◆ **What needs to be done**
Substitute "interface agent" for each occurrence of "GUI agent" throughout the records below, and reproduce them otherwise unchanged.

◆ **Dataset content**

━━━━━━━━━━

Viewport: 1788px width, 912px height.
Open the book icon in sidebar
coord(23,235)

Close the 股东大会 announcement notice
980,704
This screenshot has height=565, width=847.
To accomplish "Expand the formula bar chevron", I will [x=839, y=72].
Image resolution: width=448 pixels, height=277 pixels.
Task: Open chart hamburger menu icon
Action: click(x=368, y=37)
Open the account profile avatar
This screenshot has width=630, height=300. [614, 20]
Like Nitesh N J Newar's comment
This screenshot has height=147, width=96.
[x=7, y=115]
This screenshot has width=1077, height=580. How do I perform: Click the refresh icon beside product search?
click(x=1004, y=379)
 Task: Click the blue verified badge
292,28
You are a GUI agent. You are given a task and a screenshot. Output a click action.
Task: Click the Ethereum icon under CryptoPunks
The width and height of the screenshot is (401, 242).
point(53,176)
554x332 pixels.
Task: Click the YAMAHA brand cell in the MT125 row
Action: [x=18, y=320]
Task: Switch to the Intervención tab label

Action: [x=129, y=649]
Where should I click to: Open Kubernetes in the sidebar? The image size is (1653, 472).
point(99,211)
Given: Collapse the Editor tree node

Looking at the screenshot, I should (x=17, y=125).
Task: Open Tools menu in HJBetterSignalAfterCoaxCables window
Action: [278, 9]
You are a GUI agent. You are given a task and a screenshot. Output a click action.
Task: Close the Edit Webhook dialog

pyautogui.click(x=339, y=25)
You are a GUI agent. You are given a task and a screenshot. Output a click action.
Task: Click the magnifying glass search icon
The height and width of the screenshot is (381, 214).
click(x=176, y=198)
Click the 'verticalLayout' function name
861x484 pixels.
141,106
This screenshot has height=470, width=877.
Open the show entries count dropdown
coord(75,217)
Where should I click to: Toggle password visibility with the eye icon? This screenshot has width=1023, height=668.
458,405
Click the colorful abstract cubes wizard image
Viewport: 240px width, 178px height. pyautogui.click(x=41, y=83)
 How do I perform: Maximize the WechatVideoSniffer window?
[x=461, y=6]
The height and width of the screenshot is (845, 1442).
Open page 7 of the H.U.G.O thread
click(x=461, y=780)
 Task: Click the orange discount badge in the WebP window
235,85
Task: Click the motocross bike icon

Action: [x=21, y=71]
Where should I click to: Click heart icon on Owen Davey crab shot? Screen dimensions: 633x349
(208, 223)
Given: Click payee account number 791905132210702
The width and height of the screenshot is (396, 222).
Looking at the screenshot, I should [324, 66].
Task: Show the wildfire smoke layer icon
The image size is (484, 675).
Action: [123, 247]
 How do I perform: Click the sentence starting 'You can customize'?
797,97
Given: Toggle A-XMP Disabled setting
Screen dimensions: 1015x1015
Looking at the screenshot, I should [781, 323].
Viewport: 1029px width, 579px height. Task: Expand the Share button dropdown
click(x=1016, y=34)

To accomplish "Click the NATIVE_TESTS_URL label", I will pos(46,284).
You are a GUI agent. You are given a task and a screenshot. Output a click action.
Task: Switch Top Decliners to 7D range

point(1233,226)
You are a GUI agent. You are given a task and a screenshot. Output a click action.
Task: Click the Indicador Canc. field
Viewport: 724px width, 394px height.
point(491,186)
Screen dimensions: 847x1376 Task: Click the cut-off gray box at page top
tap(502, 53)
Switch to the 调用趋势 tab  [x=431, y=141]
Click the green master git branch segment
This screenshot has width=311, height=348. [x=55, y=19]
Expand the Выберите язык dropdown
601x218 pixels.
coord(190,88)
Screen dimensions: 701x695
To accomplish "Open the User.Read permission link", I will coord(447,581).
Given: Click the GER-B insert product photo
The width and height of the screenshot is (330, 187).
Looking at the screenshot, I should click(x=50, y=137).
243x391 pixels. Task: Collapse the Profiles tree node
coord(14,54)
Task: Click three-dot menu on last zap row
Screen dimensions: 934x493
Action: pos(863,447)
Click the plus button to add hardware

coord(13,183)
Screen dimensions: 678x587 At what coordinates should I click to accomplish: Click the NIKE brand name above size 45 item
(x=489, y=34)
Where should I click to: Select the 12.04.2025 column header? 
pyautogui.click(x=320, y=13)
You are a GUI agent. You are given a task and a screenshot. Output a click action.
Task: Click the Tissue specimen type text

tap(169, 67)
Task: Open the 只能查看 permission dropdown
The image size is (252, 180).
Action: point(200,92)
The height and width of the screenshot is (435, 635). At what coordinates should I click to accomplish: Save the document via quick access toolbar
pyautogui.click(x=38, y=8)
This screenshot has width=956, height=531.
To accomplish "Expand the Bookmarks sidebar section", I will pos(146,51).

━━━━━━━━━━

◆ **Exercise result**
Viewport: 1788px width, 912px height.
Open the book icon in sidebar
coord(23,235)

Close the 股东大会 announcement notice
980,704
This screenshot has height=565, width=847.
To accomplish "Expand the formula bar chevron", I will [x=839, y=72].
Image resolution: width=448 pixels, height=277 pixels.
Task: Open chart hamburger menu icon
Action: click(x=368, y=37)
Open the account profile avatar
This screenshot has width=630, height=300. [614, 20]
Like Nitesh N J Newar's comment
This screenshot has height=147, width=96.
[x=7, y=115]
This screenshot has width=1077, height=580. How do I perform: Click the refresh icon beside product search?
click(x=1004, y=379)
 Task: Click the blue verified badge
292,28
You are a interface agent. You are given a task and a screenshot. Output a click action.
Task: Click the Ethereum icon under CryptoPunks
The width and height of the screenshot is (401, 242).
point(53,176)
554x332 pixels.
Task: Click the YAMAHA brand cell in the MT125 row
Action: [x=18, y=320]
Task: Switch to the Intervención tab label

Action: [x=129, y=649]
Where should I click to: Open Kubernetes in the sidebar? The image size is (1653, 472).
point(99,211)
Given: Collapse the Editor tree node

Looking at the screenshot, I should (x=17, y=125).
Task: Open Tools menu in HJBetterSignalAfterCoaxCables window
Action: [278, 9]
You are a interface agent. You are given a task and a screenshot. Output a click action.
Task: Close the Edit Webhook dialog

pyautogui.click(x=339, y=25)
You are a interface agent. You are given a task and a screenshot. Output a click action.
Task: Click the magnifying glass search icon
The height and width of the screenshot is (381, 214).
click(x=176, y=198)
Click the 'verticalLayout' function name
861x484 pixels.
141,106
This screenshot has height=470, width=877.
Open the show entries count dropdown
coord(75,217)
Where should I click to: Toggle password visibility with the eye icon? This screenshot has width=1023, height=668.
458,405
Click the colorful abstract cubes wizard image
Viewport: 240px width, 178px height. pyautogui.click(x=41, y=83)
 How do I perform: Maximize the WechatVideoSniffer window?
[x=461, y=6]
The height and width of the screenshot is (845, 1442).
Open page 7 of the H.U.G.O thread
click(x=461, y=780)
 Task: Click the orange discount badge in the WebP window
235,85
Task: Click the motocross bike icon

Action: [x=21, y=71]
Where should I click to: Click heart icon on Owen Davey crab shot? Screen dimensions: 633x349
(208, 223)
Given: Click payee account number 791905132210702
The width and height of the screenshot is (396, 222).
Looking at the screenshot, I should [324, 66].
Task: Show the wildfire smoke layer icon
The image size is (484, 675).
Action: [123, 247]
 How do I perform: Click the sentence starting 'You can customize'?
797,97
Given: Toggle A-XMP Disabled setting
Screen dimensions: 1015x1015
Looking at the screenshot, I should [781, 323].
Viewport: 1029px width, 579px height. Task: Expand the Share button dropdown
click(x=1016, y=34)

To accomplish "Click the NATIVE_TESTS_URL label", I will pos(46,284).
You are a interface agent. You are given a task and a screenshot. Output a click action.
Task: Switch Top Decliners to 7D range

point(1233,226)
You are a interface agent. You are given a task and a screenshot. Output a click action.
Task: Click the Indicador Canc. field
Viewport: 724px width, 394px height.
point(491,186)
Screen dimensions: 847x1376 Task: Click the cut-off gray box at page top
tap(502, 53)
Switch to the 调用趋势 tab  [x=431, y=141]
Click the green master git branch segment
This screenshot has width=311, height=348. [x=55, y=19]
Expand the Выберите язык dropdown
601x218 pixels.
coord(190,88)
Screen dimensions: 701x695
To accomplish "Open the User.Read permission link", I will coord(447,581).
Given: Click the GER-B insert product photo
The width and height of the screenshot is (330, 187).
Looking at the screenshot, I should click(x=50, y=137).
243x391 pixels. Task: Collapse the Profiles tree node
coord(14,54)
Task: Click three-dot menu on last zap row
Screen dimensions: 934x493
Action: pos(863,447)
Click the plus button to add hardware

coord(13,183)
Screen dimensions: 678x587 At what coordinates should I click to accomplish: Click the NIKE brand name above size 45 item
(x=489, y=34)
Where should I click to: Select the 12.04.2025 column header? 
pyautogui.click(x=320, y=13)
You are a interface agent. You are given a task and a screenshot. Output a click action.
Task: Click the Tissue specimen type text

tap(169, 67)
Task: Open the 只能查看 permission dropdown
The image size is (252, 180).
Action: point(200,92)
The height and width of the screenshot is (435, 635). At what coordinates should I click to accomplish: Save the document via quick access toolbar
pyautogui.click(x=38, y=8)
This screenshot has width=956, height=531.
To accomplish "Expand the Bookmarks sidebar section", I will pos(146,51).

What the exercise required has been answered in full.